> WHAT THIS TASK INVOLVES: Using the records below, report how many lines hold "agent", with no extra text.

> DATA FOR REVIEW:
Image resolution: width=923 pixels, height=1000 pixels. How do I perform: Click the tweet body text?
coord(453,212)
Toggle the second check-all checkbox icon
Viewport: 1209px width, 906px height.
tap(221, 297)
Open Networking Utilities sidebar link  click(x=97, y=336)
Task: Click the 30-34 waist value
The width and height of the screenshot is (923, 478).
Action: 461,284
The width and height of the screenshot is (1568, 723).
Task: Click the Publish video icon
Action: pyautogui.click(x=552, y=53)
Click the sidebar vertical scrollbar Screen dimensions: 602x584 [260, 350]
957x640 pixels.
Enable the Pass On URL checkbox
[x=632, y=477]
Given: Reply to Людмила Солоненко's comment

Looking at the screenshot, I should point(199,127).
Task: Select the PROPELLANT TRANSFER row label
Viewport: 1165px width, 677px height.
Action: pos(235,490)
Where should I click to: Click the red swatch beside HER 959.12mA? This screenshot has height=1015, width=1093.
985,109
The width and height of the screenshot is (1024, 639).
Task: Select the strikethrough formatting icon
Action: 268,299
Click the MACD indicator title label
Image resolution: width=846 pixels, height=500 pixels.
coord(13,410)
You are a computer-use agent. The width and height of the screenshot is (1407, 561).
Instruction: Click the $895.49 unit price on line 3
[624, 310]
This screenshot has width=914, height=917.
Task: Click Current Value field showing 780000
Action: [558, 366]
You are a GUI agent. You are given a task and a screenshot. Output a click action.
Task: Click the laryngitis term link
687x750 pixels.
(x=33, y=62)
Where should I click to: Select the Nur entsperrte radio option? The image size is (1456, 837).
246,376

> ANSWER TO THE PROBLEM: 2